Bryon’s Mom took me and my Mother to the doctor’s and he put a plastic tube that you blow up on it.  Then Daddy came and brought me to the HOSPITAL and I had X-RAYS.  The doctor had to s-q-u-e-e-z-e my leg to get the cast on.  I cried.  I couldn’t help it but-the nurses said I was a good girl and gave me some stickers anyway.
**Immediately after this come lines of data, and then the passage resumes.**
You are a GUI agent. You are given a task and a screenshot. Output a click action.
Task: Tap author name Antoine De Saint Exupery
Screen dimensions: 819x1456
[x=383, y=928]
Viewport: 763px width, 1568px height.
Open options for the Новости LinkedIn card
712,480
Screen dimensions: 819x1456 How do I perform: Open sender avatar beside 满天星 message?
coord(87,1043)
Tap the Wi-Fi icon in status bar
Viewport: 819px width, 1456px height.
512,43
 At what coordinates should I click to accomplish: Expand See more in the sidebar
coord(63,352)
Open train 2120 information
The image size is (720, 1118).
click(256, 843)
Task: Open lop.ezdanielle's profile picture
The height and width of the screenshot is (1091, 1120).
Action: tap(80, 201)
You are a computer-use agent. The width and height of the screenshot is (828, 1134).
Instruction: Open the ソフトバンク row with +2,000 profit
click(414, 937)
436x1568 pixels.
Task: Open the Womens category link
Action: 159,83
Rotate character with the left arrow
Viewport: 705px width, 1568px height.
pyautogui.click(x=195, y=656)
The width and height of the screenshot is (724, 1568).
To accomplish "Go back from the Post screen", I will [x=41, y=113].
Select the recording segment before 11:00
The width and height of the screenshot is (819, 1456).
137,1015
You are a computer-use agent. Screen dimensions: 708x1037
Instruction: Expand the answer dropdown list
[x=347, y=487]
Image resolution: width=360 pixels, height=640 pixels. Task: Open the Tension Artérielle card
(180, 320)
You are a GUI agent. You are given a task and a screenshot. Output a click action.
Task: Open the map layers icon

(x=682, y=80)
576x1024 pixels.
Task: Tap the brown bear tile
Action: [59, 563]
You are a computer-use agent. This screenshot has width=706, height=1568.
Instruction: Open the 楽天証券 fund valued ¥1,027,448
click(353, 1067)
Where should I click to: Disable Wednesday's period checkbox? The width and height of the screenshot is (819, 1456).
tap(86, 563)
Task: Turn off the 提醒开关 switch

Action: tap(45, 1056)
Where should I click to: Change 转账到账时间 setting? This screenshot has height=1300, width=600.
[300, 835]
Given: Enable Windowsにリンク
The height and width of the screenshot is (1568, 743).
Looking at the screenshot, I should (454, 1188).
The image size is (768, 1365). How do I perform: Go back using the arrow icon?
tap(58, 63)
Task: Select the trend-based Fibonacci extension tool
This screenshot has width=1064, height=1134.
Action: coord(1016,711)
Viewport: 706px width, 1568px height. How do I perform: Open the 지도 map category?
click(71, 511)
I got to sleep on our fold-out couch but I still couldn’t get very comfortable ’cause it ACHED and the cast pinched right here and I couldn’t even roll over.  I couldn’t even go to the BATHROOM.  Daddy had to carry me.  I heard Mommy and Daddy Talking that maybe we couldn’t go to Florida now, to see Nina and Pop-Pop.  But the doctor put a short cast on and said I could go.  I went to the beach and fed the sea gulls.  (Mommy put a plastic bag over my leg so the sand wouldn’t get in and make me itch.)  I got to lay on a raft in Pop-Pop’s pool.  My brother kept trying to hang on and I kept saying, “Ben! LET GO!”  But then I got a tube and I could get away from Ben.

I saw the pelicans and Aunt Flora and played with Lexie.  And you know what?  I went to Disney World and went on Space Mountain!  I wasn’t even SCARED.

Everyone kept asking,  “what happened to your leg?”  I told ’em I fell Three Steps From the Bottom and BROKE it.  They said I get around well and I told ’em it was because I’m a go-somewhere girl.